BALDR is based on the de novo assembly of RNA-Seq reads. It allows reconstructions using following methods:
- Unfiltered (human and rhesus) - Use all reads for assembling transcripts and select Ig transcript models
- IG-mapped_only (human and rhesus) - Assemble reads mapping to Ig loci
- IG-mapped_Unmapped (human and rhesus) - Assemble reads mapping to Ig loci + Unmapped reads
- IMGT-mapped (human) - Assemble reads mapping to IMGT V(D)J and C sequences
- Recombinome-mapped (human) - Assemble reads mapping to the Ig recombinome
- FilterNonIG (rhesus)- Assemble reads after filtering those that match to non-Ig genes in the genome
- Trimmomatic 0.32
- Trinity v2.3.2 (Newer versions are not compatible)
- bowtie2 2.3.0
- STAR v2.5.2b
- samtools v1.3.1
- IgBLAST v1.6.1
- seqtk 1.2
- Perl 5
Clone or download the BALDR package.
cd BALDR
chmod +x BALDR
Single-end:
./BALDR --single <file.fastq.gz> <options>
Paired-end:
./BALDR --paired <R1.fastq.gz,R2.fastq.gz> <options>
Options:
--method One or more reconstruction methods. For multiple methods, separte only by comma
human: IG-mapped_Unmapped (default), Unfiltered, IG-mapped_only, IMGT-mapped, Recombinome-mapped
rhesus_monkey: FilterNonIG (default), Unfiltered, IG-mapped_only, IG-mapped_Unmapped
--organism human (default) or rhesus_monkey
--trimmomatic Path for trimmomatic.jar file (e.g. ~/Trimmomatic-0.36/trimmomatic-0.36.jar) (required)

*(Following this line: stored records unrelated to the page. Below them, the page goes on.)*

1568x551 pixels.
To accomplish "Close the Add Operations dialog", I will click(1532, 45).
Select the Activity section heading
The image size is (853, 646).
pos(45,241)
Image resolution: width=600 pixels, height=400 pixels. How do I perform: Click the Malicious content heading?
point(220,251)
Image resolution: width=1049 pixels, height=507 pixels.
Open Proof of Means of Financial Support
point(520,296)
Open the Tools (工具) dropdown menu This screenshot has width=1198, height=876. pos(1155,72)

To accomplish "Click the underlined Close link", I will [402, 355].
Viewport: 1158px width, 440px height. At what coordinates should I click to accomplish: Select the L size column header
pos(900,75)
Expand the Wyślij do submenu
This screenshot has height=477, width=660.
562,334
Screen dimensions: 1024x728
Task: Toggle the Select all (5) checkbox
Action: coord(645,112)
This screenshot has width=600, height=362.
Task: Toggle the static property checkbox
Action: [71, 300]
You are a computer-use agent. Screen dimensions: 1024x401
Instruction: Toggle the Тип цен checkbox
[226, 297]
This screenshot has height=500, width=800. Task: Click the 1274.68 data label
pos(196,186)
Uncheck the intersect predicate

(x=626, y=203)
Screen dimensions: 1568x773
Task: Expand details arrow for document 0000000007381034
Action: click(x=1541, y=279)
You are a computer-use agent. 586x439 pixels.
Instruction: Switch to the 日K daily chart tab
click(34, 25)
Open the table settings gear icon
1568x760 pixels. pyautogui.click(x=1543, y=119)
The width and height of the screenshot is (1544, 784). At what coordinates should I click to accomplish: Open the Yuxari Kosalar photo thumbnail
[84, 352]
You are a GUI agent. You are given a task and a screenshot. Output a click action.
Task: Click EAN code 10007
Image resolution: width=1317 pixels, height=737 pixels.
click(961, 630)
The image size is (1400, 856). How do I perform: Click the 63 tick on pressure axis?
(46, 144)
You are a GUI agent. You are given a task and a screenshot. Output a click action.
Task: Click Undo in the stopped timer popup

--adapter Path for the Trimmomatic adapter file (e.g. ~/Trimmomatic-0.36/adapters/NexteraPE-PE.fa) (required)
--STAR_index Path for the STAR aligner genome index
--BALDR Path for the BALDR directory (e.g. ~/BALDR) (required)
--memory Max memory for Trinity (default 32G)
--threads number of threads for STAR/bowtie2/Trinity (default 1)
--version Version
--help Print this help